What this task involves:
Please answer these questions from the article on talking about mental illness:
1. How old is Marian Olson?
2. What is the name of the campaign that addresses how to talk about mental illness?
3. What position does Sue Abderholden hold?

What to say when someone's struggling with mental illnessMOORHEAD – Even Marian Olson’s children didn’t know how to talk to her when she was in the depths of her depression and anxiety. Instead, the Moorhead woman’s son and daughter would go to her husband and ask what was wrong with Mom.
By: Sherri Richards, INFORUM
MOORHEAD – Even Marian Olson’s children didn’t know how to talk to her when she was in the depths of her depression and anxiety. Instead, the Moorhead woman’s son and daughter would go to her husband and ask what was wrong with Mom.
“I think the avoidance is the hardest on me, personally,” says Olson, 58. “People just don’t want to talk about it at all.”
Had people been more open to talking about mental illness, Olson says she would have known of her family’s history with the disease and learned about mechanisms to cope with her depression and anxiety.
“It is so real and can be so debilitating,” says Olson, president of the National Alliance on Mental Illness’ Moorhead affiliate. “But also there is recovery possible, so that’s all the more importance for being willing to talk about it.”
More awareness is being brought to mental illness, such as depression, bipolar disorder, anxiety disorders and schizophrenia. Those who struggle are told not to be ashamed or hide their disorders. They’re encouraged to talk about them.
But how do we as friends and families talk about a topic long hushed?
It’s an issue being addressed in the “Make It OK” campaign, sponsored by several Minnesota-based health organizations, including NAMI Minnesota.
One component of the campaign is fliers and print ads that depict silence as a wrecking ball looming over friends and spouses. “Learn what to say to make it OK,” one flier reads, with do and don’t suggestions.
Sue Abderholden, executive director of NAMI Minnesota, says the goal of the campaign is to teach the public to respond in a thoughtful, caring way.
She says the best words express concern and empathy and offer support.

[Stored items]
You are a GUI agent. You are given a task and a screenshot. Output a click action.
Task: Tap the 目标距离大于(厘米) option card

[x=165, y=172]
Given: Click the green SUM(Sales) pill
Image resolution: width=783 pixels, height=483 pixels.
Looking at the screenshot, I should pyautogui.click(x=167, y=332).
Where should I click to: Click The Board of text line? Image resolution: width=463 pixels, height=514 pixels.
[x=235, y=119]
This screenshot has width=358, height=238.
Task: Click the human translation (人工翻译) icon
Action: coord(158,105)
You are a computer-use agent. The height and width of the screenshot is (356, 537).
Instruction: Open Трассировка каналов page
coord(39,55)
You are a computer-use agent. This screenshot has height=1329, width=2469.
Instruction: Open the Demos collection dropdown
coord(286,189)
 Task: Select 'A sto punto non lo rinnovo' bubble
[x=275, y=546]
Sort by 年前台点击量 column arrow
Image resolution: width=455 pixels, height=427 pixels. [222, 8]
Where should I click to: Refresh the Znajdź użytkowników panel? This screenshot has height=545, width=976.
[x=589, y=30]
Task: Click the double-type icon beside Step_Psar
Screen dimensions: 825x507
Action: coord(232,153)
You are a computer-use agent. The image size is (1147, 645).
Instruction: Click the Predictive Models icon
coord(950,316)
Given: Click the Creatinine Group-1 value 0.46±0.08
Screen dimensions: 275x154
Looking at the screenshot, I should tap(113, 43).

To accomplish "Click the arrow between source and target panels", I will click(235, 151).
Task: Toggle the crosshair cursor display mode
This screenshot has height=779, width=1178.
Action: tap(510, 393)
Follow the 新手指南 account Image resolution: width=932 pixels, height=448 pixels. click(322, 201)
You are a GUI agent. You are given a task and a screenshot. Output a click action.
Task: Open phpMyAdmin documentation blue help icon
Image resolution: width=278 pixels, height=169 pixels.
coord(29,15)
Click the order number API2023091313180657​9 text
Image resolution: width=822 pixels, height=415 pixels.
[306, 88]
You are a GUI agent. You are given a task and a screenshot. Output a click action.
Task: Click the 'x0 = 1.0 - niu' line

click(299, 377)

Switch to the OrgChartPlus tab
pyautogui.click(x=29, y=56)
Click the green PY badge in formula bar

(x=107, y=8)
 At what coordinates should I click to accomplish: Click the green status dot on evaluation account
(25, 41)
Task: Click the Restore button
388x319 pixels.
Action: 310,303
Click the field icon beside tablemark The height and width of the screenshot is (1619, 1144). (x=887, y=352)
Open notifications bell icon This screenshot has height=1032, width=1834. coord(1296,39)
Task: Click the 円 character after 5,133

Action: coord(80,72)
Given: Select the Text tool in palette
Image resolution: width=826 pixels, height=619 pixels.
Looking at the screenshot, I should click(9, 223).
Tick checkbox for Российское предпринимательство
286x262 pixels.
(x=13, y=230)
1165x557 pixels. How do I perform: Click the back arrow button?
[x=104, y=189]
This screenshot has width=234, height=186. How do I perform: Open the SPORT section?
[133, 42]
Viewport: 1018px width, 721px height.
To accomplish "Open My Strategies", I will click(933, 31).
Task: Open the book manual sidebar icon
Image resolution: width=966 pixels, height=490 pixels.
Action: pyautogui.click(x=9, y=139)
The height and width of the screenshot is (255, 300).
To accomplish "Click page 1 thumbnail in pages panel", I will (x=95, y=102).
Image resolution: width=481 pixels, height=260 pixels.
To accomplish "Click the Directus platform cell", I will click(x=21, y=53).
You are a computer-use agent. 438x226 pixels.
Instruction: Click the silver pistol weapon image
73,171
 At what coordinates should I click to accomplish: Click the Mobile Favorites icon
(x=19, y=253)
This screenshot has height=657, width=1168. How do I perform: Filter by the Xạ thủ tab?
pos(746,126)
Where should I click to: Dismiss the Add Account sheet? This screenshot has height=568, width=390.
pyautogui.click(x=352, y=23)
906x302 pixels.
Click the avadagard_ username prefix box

Answer area:
1. 58
2. "Make It OK"
3. Executive director of NAMI Minnesota